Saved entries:
------------------------------------

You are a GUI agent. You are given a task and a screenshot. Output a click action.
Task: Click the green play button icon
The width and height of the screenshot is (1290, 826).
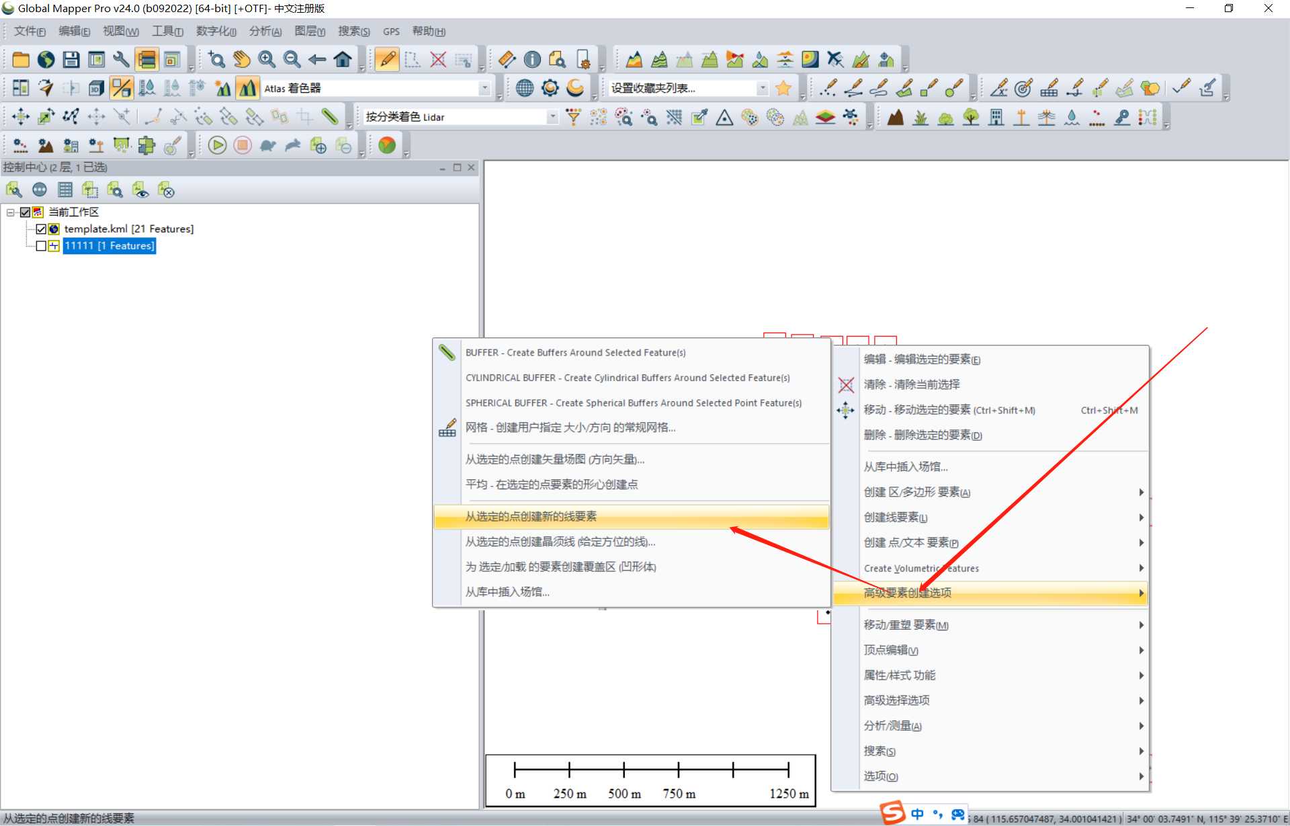[x=217, y=145]
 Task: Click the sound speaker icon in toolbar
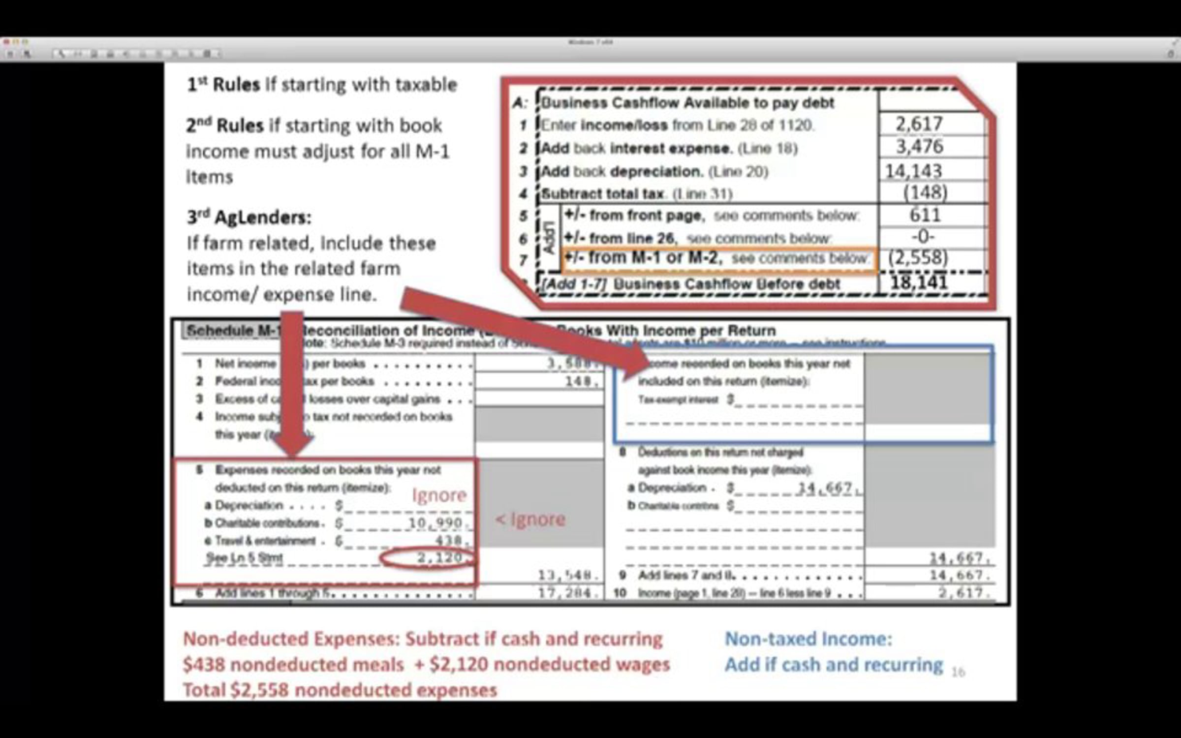click(126, 54)
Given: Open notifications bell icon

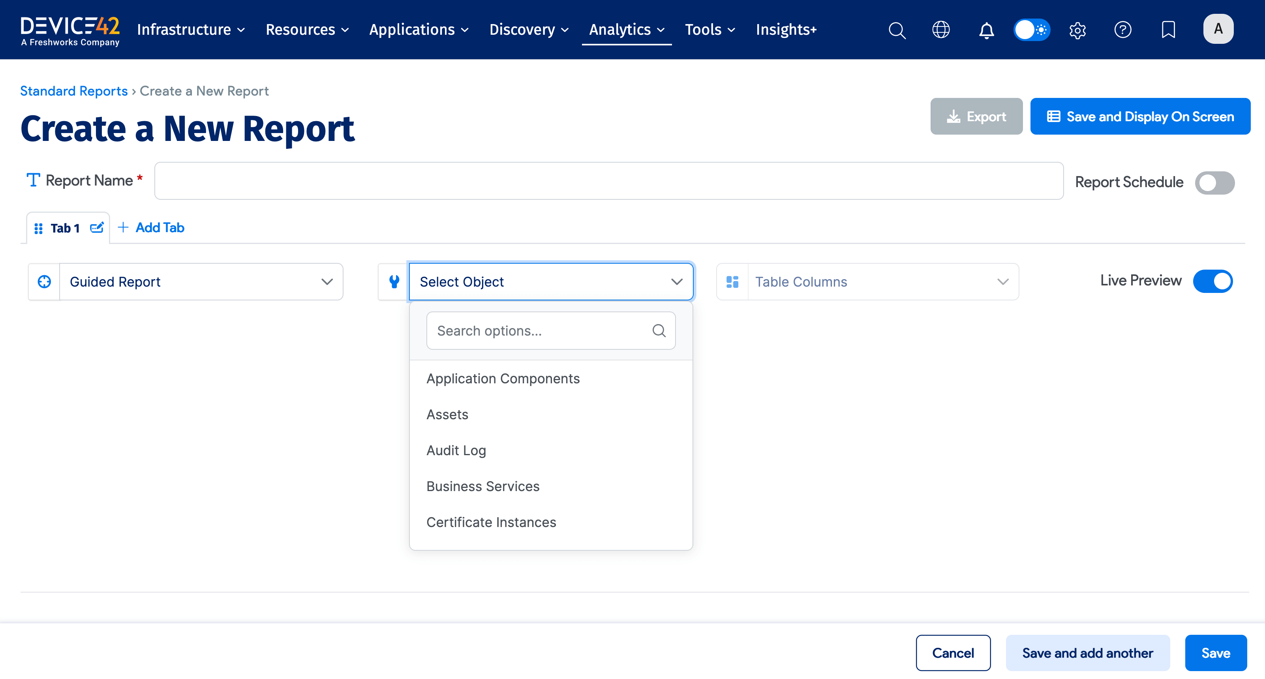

------------------------------------

YOUR GOAL -> Each line from the one with "Task: Click the sound" through the final line of the records must be copied exactly, with no pictures and no additional lines.

ANSWER TO THIS EXERCISE ->
 Task: Click the sound speaker icon in toolbar
click(126, 54)
Given: Open notifications bell icon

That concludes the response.